Pärt has written about his music as comparable to “white light, which contains all colors,” with the “spirit of the listener” as prism. This Te Deum is, indeed, a creation fashioned out of color. It emerges from a darkness dimly perceived; its harmonies go on for minutes as a kind of bleached-out gray, pierced now and then by a single diatonic chord like a flash of gold. There is a swatch of dark red now and then, but not often and not for long. At the end a small group of voices intones a threefold “Sanctus,” many times repeated ever more softly, fading finally to silence; if there is a more beautiful ending in all music it doesn’t come immediately to mind. (The Gubaidulina also ends extraor dinarily, by the way, like a sudden halt at the brink of a precipice.)


The Estonians are a marvelous performing force, as their many discs — including the Te Deum on ECM — emphatically prove. The Pärt work called for a string orchestra with a prepared piano and with a deep bass note — on tape, played on an Aeolian wind-harp — serving as ground zero; two Vivaldi psalm settings used the chorus and orchestra (with a couple of winds and a small portative organ) split into two answering groups, with vocal soloists drawn from the 28-member chorus. I always think of Estonia’s flag — white, black and a particularly clean, cold blue — when I hear that country’s music: slightly cool, efficient, modest. I must go there sometime.

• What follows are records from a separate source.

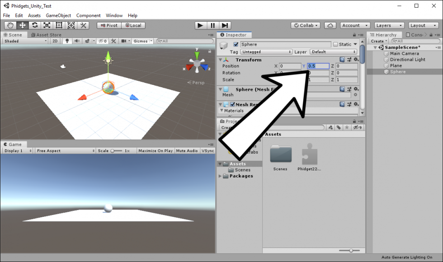
Task: Open Cloud services icon
Action: pos(330,25)
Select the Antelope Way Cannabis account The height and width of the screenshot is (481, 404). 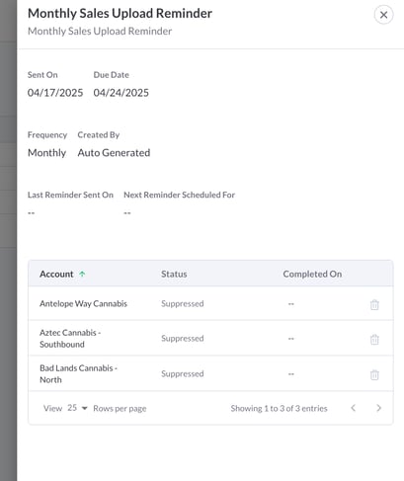tap(83, 303)
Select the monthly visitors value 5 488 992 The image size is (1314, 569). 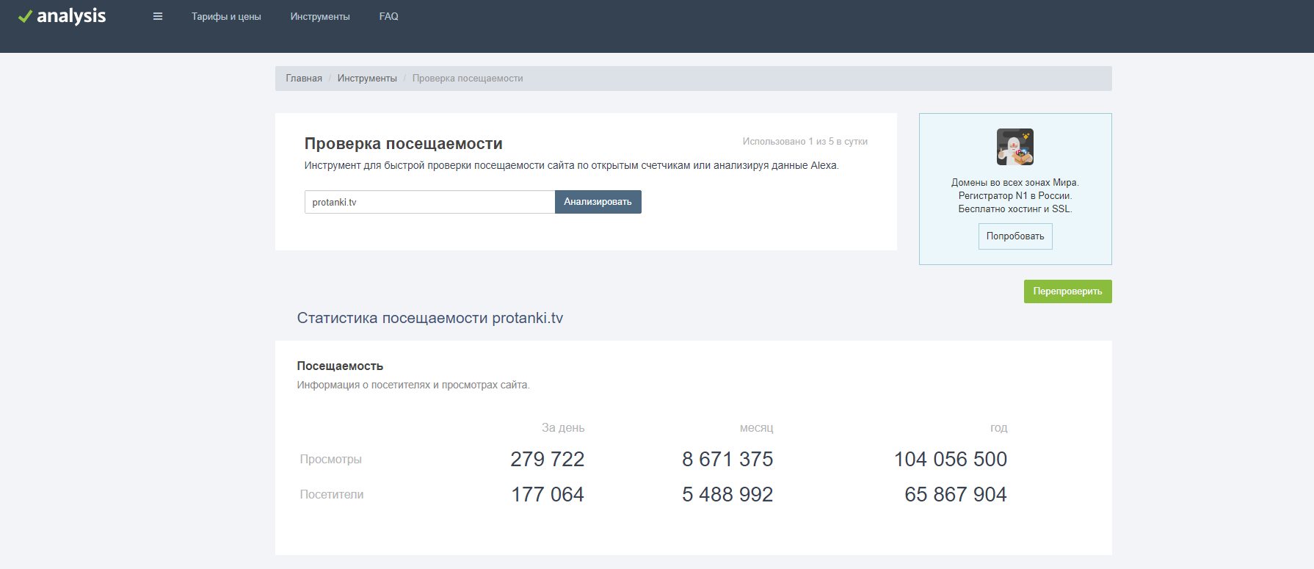coord(727,495)
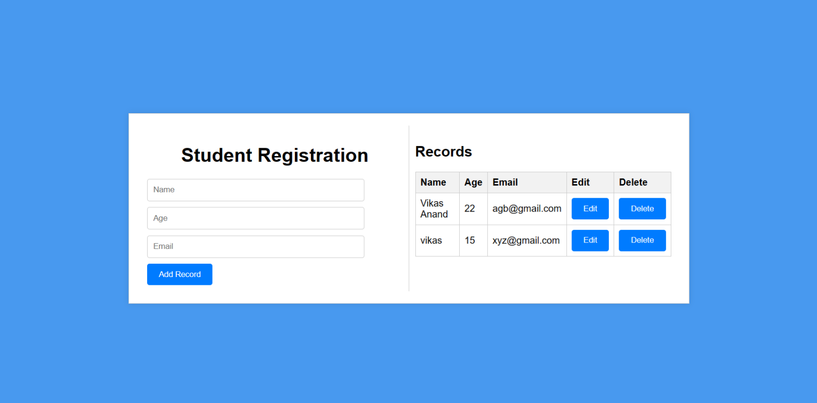Edit the record with xyz@gmail.com
The image size is (817, 403).
tap(590, 241)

Meanwhile, back at the Philharmonic . . . The orchestra has a splendid addition in its recently appointed assistant conductor Yasuo Shinozaki, who had his innings the previous week as replacement for the ailing Hans Vonk in an all-Beethoven program. Short and not quite sylphlike, Shinozaki cuts a dynamic figure on the podium, including a tendency toward jumping at moments of high enthusiasm. He conducted a terrific program: a big, hair-raising Leonore No. 3 that whipped up a fair amount of tension leading to the “rescuing” offstage trumpet call; a final “Pastoral” Symphony nicely paced and, again, remarkably propulsive toward its great, stormy climax. André Watts’ unevenful saunter through the Fourth Piano Concerto was the evening’s only disappointment. At a mere 55, with so much of an illustrious career in his résumé, he should not yet be mangling as many notes, and missing as much of the poetry in this music, as he did that night.